La méthode Q dans notre recherche

Dans cette section, nous décrivons la démarche méthodologique mise en place afin de répondre à l’objectif, voire de vérifier la pertinence de la méthode Q pour l’exploration des réflexions des enseignants sur leurs pratiques professionnelles.

Sur le plan opérationnel, le déploiement de la méthode Q propose plusieurs étapes, que nous avons suivies : 1) la sélection des participants (l’échantillon P), 2) l’élaboration des énoncés et leur validation interjuges, c’est-à-dire la constitution du répertoire des énoncés (échantillon Q ou Q-sample), 3) la préparation du support d’arrangement (Q-sorting), 4) le traitement des arrangements (Q-sorts) recueillis ainsi que 5) l’analyse factorielle Q (Gauzente, 2013). Quant à cette dernière cinquième étape, elle combine les forces des études quantitatives, par l’analyse des facteurs comme méthode de calcul, et qualitatives, à la suite des interprétations descriptives faites pour chaque facteur de synthèse (Kufeld, 2006).

SECTION DES DONNÉES:
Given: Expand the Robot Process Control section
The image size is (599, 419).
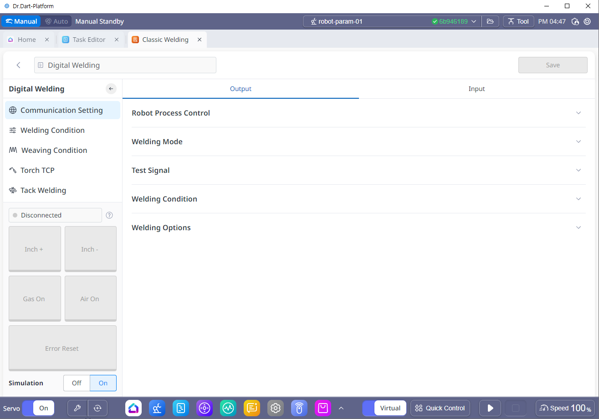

CONSIGNES DE L'EXERCICE:
A. Recopiez, dans l'extrait sur la méthode Q, le passage qui va de "Dans cette section, nous" jusqu'à "leurs pratiques professionnelles.".
B. D'après l'extrait sur la méthode Q, quelles forces l'analyse factorielle Q combine-t-elle ?
C. Résumez l'extrait sur la méthode Q en deux phrases.

RÉPONSES DANS L'ORDRE:
A.
Dans cette section, nous décrivons la démarche méthodologique mise en place afin de répondre à l’objectif, voire de vérifier la pertinence de la méthode Q pour l’exploration des réflexions des enseignants sur leurs pratiques professionnelles.

B. Elle combine les forces des études quantitatives, par l'analyse des facteurs comme méthode de calcul, et celles des études qualitatives, par les interprétations descriptives faites pour chaque facteur de synthèse.

C. La section décrit la démarche méthodologique mise en place pour répondre à l'objectif, voire vérifier la pertinence de la méthode Q pour explorer les réflexions des enseignants sur leurs pratiques professionnelles. Cinq étapes ont été suivies : la sélection des participants, l'élaboration et la validation interjuges des énoncés, la préparation du support d'arrangement, le traitement des arrangements recueillis et l'analyse factorielle Q, qui allie approches quantitative et qualitative.